*Exercise objective:* Give back, word for word, the line that contains "Miami (35, 2118)" and every line that follows it in the data below.

(Stored records)

——

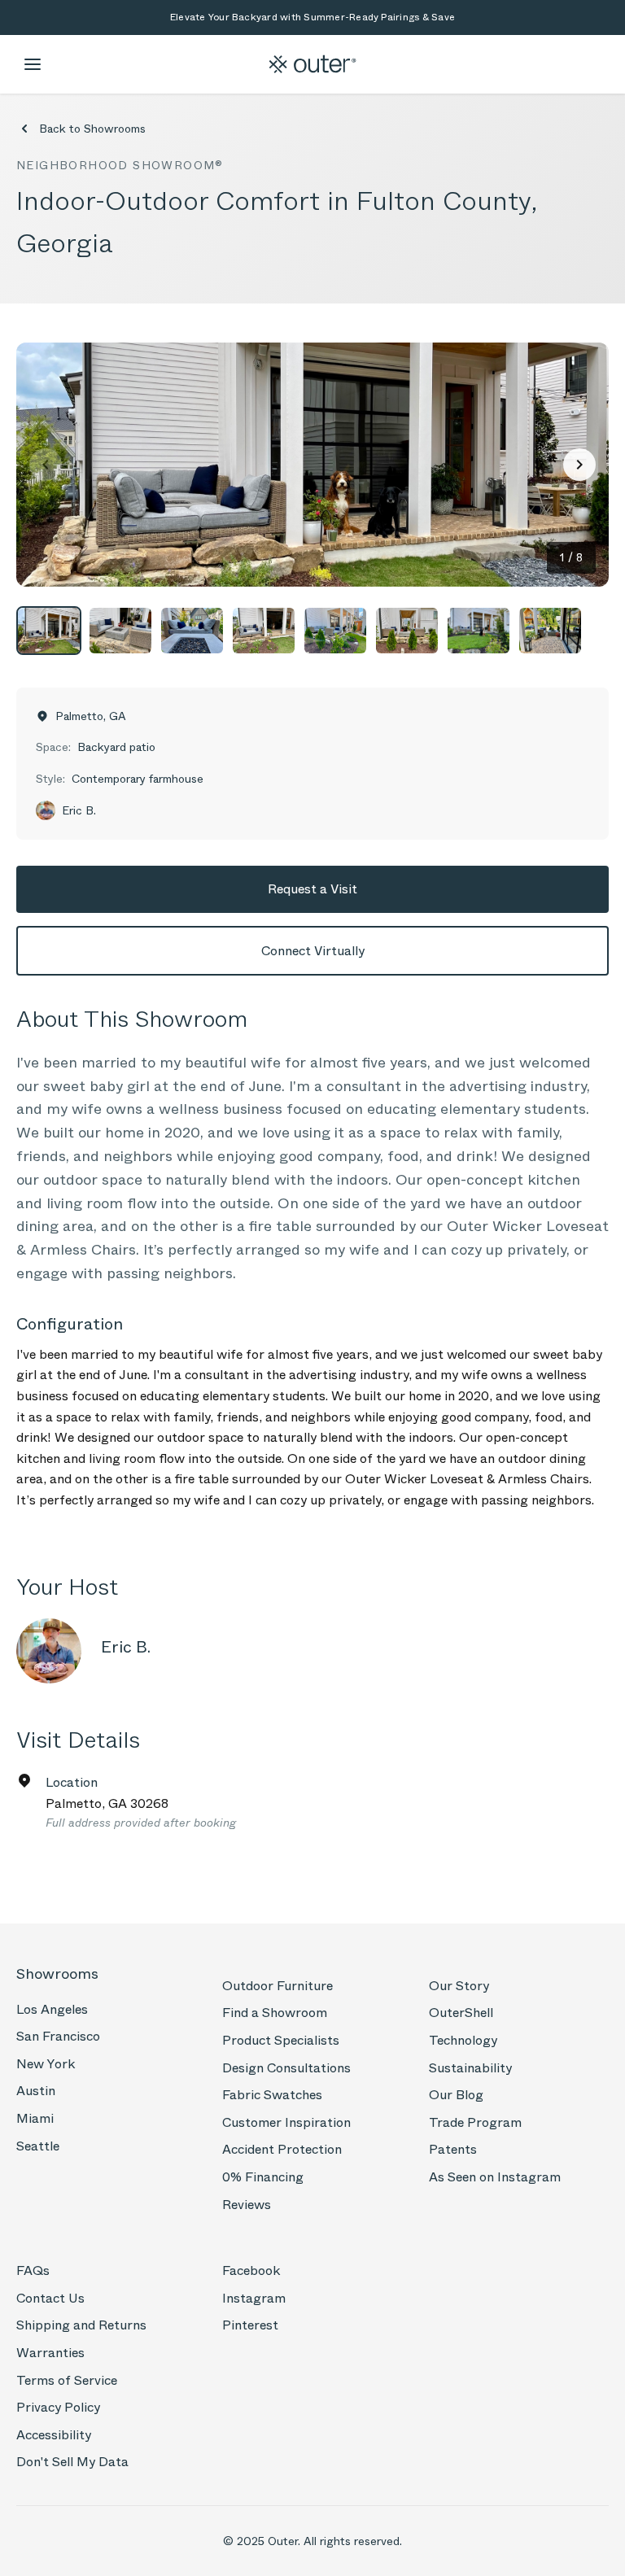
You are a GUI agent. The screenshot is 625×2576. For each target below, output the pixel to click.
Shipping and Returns (81, 2325)
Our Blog (456, 2094)
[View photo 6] (406, 630)
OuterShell (461, 2012)
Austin (35, 2090)
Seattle (37, 2146)
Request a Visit (312, 889)
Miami (35, 2118)
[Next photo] (579, 464)
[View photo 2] (120, 630)
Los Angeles (52, 2009)
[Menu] (32, 64)
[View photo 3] (192, 630)
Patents (453, 2149)
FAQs (33, 2270)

——

*Solution to this task:*
Miami (35, 2118)
[Next photo] (579, 464)
[View photo 2] (120, 630)
Los Angeles (52, 2009)
[Menu] (32, 64)
[View photo 3] (192, 630)
Patents (453, 2149)
FAQs (33, 2270)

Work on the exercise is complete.